A team led by Professor Minxin Huang from the Department of Mechanical Engineering at the University of Hong Kong has made significant advances in the field of stainless steel. This latest innovation focuses on the development of hydrogen grade stainless steel known as SS-H.₂.

This achievement is part of Professor Huang’s ongoing Supersteel project; This project has previously made significant progress in the development of stainless steel for protection against COVID-19 in 2021 and in the development of ultra-high-strength and ultra-high-strength super steel in 2017 and 2020. .

The new steel developed by the team shows high corrosion resistance, allowing it to be potentially applied in the production of green hydrogen from seawater, where a new sustainable solution is still being developed.

The new steel’s performance in a brine electrolyzer is comparable to current industrial practice, where titanium is used as structural parts to produce hydrogen from desalinated seawater or acid, while the new steel costs much less.

The discovery was published in a journal Today’s Ingredients. The research advances are currently filed for patents in many countries, and two of them have already been granted.

Revolutionary resistance to corrosion

Stainless steel has always been an important material widely used in corrosive environments since its discovery a century ago.
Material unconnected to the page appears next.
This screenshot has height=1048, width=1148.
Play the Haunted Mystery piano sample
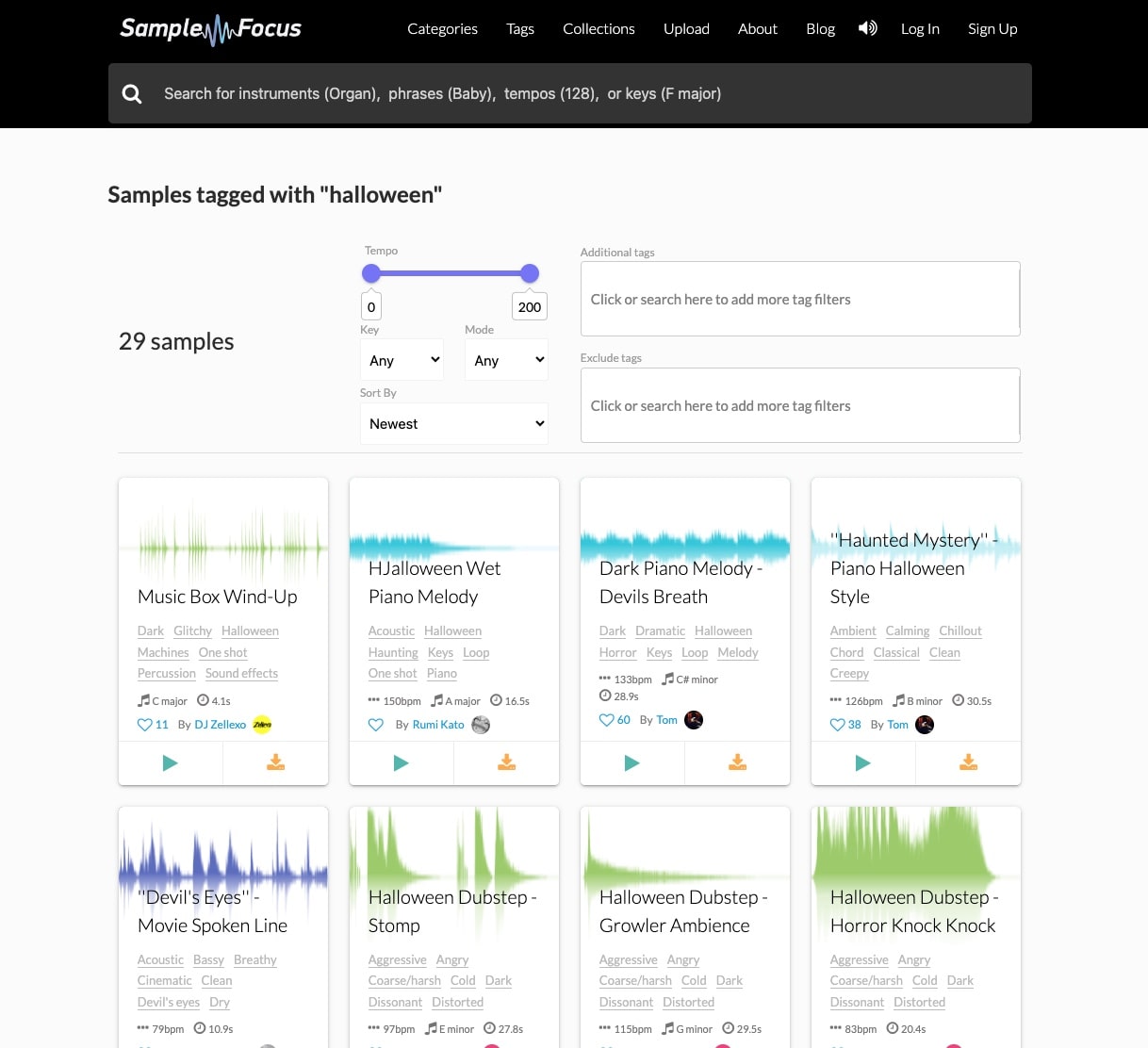[x=862, y=762]
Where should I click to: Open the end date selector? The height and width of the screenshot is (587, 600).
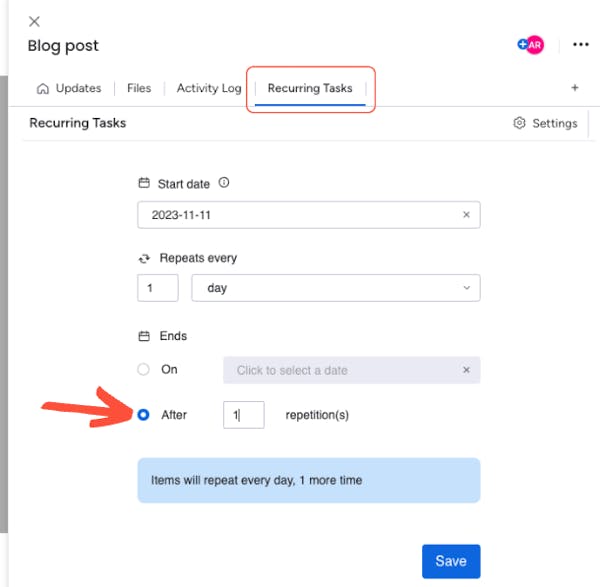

Chromium is an important element in determining the corrosion resistance of stainless steel. The passive film is formed by the oxidation of chromium (Cr) and protects stainless steel in the natural environment. Unfortunately, this common Cr-based one-time passivation mechanism has stalled the further development of stainless steel. Due to further oxidation of stable Cr₂HE₃ Based on the soluble forms of Cr(VI), transpassive corrosion inevitably occurs in conventional stainless steel at ~1000 mV (saturated calomel electrode, SCE); this is below the potential required for water oxidation at ~1600 mV.

For example, super stainless steel 254SMO is the benchmark among Cr-based anti-corrosion alloys and has excellent resistance to spot correction in seawater; however, transpassive corrosion limits its application at higher potentials.

Professor Huang’s research group developed a new SS-H using the “sequential pair passivation” strategy₂ It has excellent corrosion resistance. In addition to a Cr-based passive layer₂HE₃, the secondary Mn-based layer is formed on the previous Cr-based layer at ∼720 mV. Sequential double passivation mechanism prevents SS-H corrosion₂ In chloride environments up to ultra-high potential of 1700 mV. SS-H₂ It represents a fundamental breakthrough compared to traditional stainless steel.

Unexpected discoveries and potential applications

“At first we did not believe it because the prevailing opinion was that Mn worsens the corrosion resistance of stainless steel. Manganese-based passivation is a counterintuitive discovery that cannot be explained by the current knowledge in corrosion science. But when numerous results were presented at the atomic level, we were convinced. Besides being surprised, we were also surprised to use this mechanism We can’t wait,” said Dr. Kaiping Yu.

The team devoted nearly six years to their work, from the initial discovery of the innovative stainless steel to achieving a breakthrough in scientific understanding and ultimately preparing for formal publication and hopefully industrial application.

“Unlike the current corrosion community, which generally focuses on resistance to inherent potentials, we specialize in the development of alloys resistant to high potentials. Our strategy has overcome the fundamental limitations of conventional stainless steel and created a paradigm for the development of alloys suitable for high potentials. This breakthrough brings exciting and new applications. ” Professor Huang said.

Currently water electrolyzers in desalinated seawater or acidic solutions require expensive Au or Pt-coated Ti for structural components. For example, the total cost of a 10 MW PEM electrolysis tank system is currently approximately HK$17.8 million, with structural components accounting for 53% of the total cost. The discovery made by Professor Huang’s team makes it possible to replace these expensive structural components with more economical steel. It is estimated that SS-H was used.₂By introducing best practices in industrial applications, it is expected to reduce the cost of structural material by approximately 40 times.

“From experimental materials to real products such as meshes and foams for water electrolyzers, there are still challenges ahead. We have now taken a big step towards industrialization. Tons of SS-H2-based wires have been produced in cooperation with a factory on the mainland. We are moving forward with the more economical SS-H ₂ in the production of hydrogen from renewable sources,” added Professor Huang.